The Religion classes I taught in Catholic schools included non-Catholic children who were uncomfortable over being in the minority. One such girl blurted out “I don’t believe there is any place called Purgatory.” I said, “I don’t either.”
The notion of place and time which mean so much to us on earth have no meaning in eternity. We do know, however, that Jesus said that those of us who do not make up for our faults while we are still “on the way” will be jailed until we have paid up. We can’t describe the manner or duration of that paying up, but it is real; and we can’t afford to let the check run up on how much we will need to pay for.
We do well to think both about the painful cleansing that awaits us, and about the painful cleansing our departed friends are going through now.
The second part of Dante’s Divine Comedy, the part he called the Purgatorio, is 4000 verses long. Dante knew his epic poem was a work of fiction.
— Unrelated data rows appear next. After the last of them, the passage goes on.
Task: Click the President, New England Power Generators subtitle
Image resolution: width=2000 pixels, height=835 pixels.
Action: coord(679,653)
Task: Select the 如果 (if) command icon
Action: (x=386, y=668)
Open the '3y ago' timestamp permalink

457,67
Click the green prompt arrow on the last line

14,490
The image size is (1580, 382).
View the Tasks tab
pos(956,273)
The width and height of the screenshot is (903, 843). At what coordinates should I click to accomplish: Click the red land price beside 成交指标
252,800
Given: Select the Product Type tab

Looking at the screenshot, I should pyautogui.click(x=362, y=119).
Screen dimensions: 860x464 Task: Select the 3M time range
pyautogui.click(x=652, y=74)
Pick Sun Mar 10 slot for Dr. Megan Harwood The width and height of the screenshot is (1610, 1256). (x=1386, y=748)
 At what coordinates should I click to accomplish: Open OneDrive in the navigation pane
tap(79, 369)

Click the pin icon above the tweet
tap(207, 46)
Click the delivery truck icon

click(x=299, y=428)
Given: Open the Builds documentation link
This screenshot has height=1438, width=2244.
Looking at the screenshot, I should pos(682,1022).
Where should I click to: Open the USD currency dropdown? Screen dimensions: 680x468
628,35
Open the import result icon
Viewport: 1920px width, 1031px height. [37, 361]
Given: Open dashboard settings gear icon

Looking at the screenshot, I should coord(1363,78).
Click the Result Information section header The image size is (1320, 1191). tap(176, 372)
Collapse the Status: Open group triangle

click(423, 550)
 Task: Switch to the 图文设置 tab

He didn’t try to deceive his listeners; but while most of us choose not to think about Purgatory, Dante did us a service in picturing it as clearly as the Scriptures allowed him to. I have gained enjoyment and spiritual benefits from reading it. This is how he described the arrival of the newly-dead who were shipped to the shore of Purgatory:
The crowd that he had left along the beach
Seemed not to know the place; they looked about
.Like those whose eyes try out things new to them.
Dante pictured Purgatory as a mountain with each higher level serving as the place where atonement was made for one after another of the Capitol Sins. (That is the origin of Thomas Merton’s “Seven Story Mountain.”)
On his climb up that mountain Dante visited with souls atoning for their dominant sins. A man named Guido dl Duca lamented over his envious inclinations.
My blood was so afire with envy that,
When I had seen a man become happy,
The lividness in me was plain to see.
On ever level of Purgatory Dante met with souls who were grateful for the prayers of us living that were speeding their way toward heaven.